[Provided data start]

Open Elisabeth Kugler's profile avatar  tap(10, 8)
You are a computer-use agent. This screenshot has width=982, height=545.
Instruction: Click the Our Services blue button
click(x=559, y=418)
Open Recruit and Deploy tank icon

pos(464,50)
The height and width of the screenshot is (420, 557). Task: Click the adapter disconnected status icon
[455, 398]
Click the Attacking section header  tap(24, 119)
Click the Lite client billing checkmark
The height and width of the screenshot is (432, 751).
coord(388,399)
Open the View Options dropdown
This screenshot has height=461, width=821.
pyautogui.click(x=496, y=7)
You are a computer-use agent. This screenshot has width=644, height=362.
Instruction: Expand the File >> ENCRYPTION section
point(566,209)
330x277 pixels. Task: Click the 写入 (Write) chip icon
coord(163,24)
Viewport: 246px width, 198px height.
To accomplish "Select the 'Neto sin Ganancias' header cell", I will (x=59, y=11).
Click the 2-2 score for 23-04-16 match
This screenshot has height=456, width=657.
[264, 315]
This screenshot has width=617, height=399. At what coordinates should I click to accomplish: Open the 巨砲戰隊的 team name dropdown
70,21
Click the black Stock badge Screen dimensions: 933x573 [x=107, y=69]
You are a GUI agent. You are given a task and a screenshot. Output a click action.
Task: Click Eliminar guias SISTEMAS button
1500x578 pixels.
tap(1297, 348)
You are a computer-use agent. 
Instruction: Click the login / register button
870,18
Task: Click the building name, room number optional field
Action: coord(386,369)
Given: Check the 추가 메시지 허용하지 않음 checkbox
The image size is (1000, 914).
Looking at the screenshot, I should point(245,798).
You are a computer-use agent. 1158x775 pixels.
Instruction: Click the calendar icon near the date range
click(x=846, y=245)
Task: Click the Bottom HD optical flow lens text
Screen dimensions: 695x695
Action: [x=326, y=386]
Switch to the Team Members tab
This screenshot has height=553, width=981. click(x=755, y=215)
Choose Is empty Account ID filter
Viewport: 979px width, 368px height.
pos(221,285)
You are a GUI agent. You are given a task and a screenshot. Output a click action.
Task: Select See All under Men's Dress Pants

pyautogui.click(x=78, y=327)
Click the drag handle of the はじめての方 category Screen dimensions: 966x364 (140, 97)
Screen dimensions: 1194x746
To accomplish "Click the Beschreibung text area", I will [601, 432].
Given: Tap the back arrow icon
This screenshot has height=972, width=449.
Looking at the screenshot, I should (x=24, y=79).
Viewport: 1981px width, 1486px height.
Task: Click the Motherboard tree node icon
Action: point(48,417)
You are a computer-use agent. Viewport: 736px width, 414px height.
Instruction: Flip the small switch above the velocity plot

[Provided data end]

▶ **To do**: Copy out the lines above word for word, starting at the line that contains "Task: Click the Bottom" and ending at the line that contains "Action: point(48,417)", with both of those lines included.

▶ **Result**:
Task: Click the Bottom HD optical flow lens text
Screen dimensions: 695x695
Action: [x=326, y=386]
Switch to the Team Members tab
This screenshot has height=553, width=981. click(x=755, y=215)
Choose Is empty Account ID filter
Viewport: 979px width, 368px height.
pos(221,285)
You are a GUI agent. You are given a task and a screenshot. Output a click action.
Task: Select See All under Men's Dress Pants

pyautogui.click(x=78, y=327)
Click the drag handle of the はじめての方 category Screen dimensions: 966x364 (140, 97)
Screen dimensions: 1194x746
To accomplish "Click the Beschreibung text area", I will [601, 432].
Given: Tap the back arrow icon
This screenshot has height=972, width=449.
Looking at the screenshot, I should (x=24, y=79).
Viewport: 1981px width, 1486px height.
Task: Click the Motherboard tree node icon
Action: point(48,417)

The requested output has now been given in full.